The big change is that `Base.llvmcall` is now merged, so you can write LLVM IR directly. There are two examples in test/llvmcall.jl, and I believe Simon Byrne has been testing the use of this for some math intrinsics if you want to google around (or maybe he will see this and comment if so).
However, the LLVM+JIT combo in the downloadable Julia versions (LLVM 3.3) does not support inline assembly, so you will need to compile Julia yourself against LLVM version 3.6 [1].
Once that is done, here are some basic examples I cobbled together -- if you know assembly and LLVM IR better than I do, hopefully it will be easier for you.
Add some ints:
f(x::Int64,y::Int64) = Base.llvmcall("""%3 = add i64 %0, %1
ret i64 %3""", (Int64), (Int64,Int64), x, y)
julia> f(1,2)
3
Read the RTDSC counter:
f() = Base.llvmcall("""%1 = call i64 asm sideeffect "rdtsc", "=A,~{dirflag},~{fpsr},~{flags}"()

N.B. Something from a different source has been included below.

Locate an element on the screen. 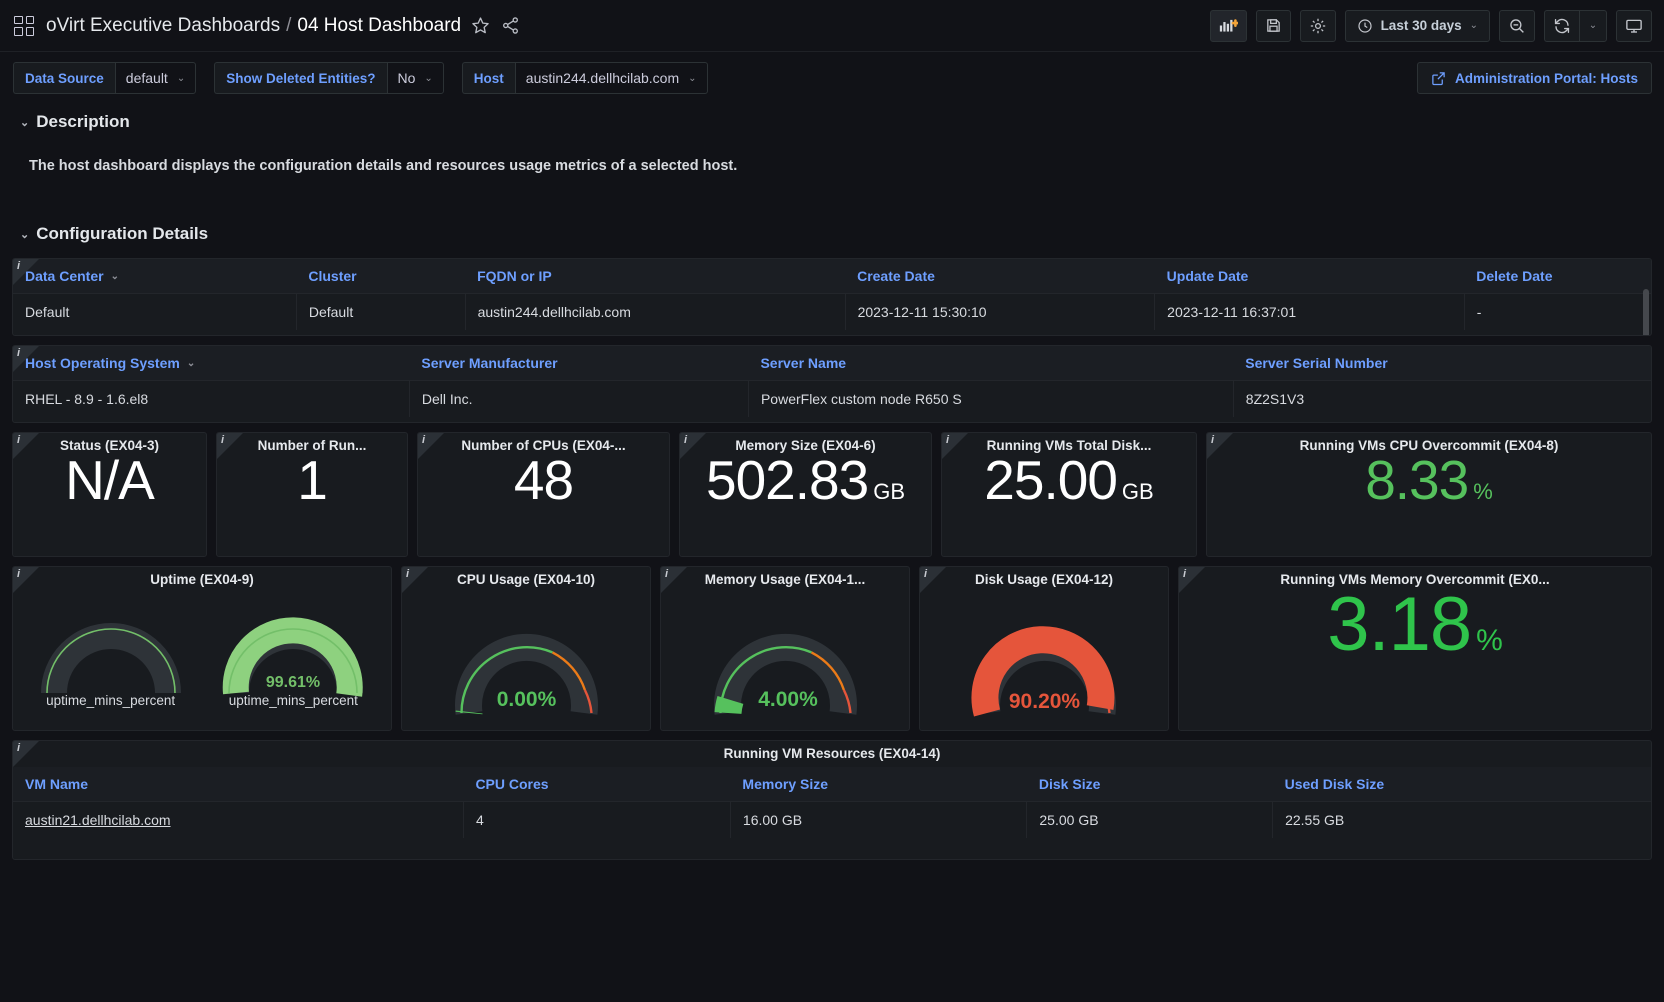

ret i64 %1""", (Int64), ())
julia> f()
3643079421
A helpful trick here is to use clang to tell you what the IR should look like. Write a C file with the inline assembly you want, then compile it with `clang -emit-llvm -o test.ll test.c`, then try to translate that into the form expected by Base.llvmcall.
I should note that llvmcall is not documented yet, so here are the basics (I guess I should put this in the docs now that I've grok'd it myself...):
- first arg is the IR string
- second arg is the return type. Note that contrary to ccall, if you want to return i64 you should use `(Int64)` rather than `(Int64,)` (comma added) because otherwise the ret type will be interpreted as `<1 x i64>`.
- third arg is the argument types
- then the actual arguments
Hope that helps to get started.
[1] Create a file at the base of the source tree called `Make.user` with contents:
LLVM_VER = 3.6.0
and then proceed with the standard build instructions.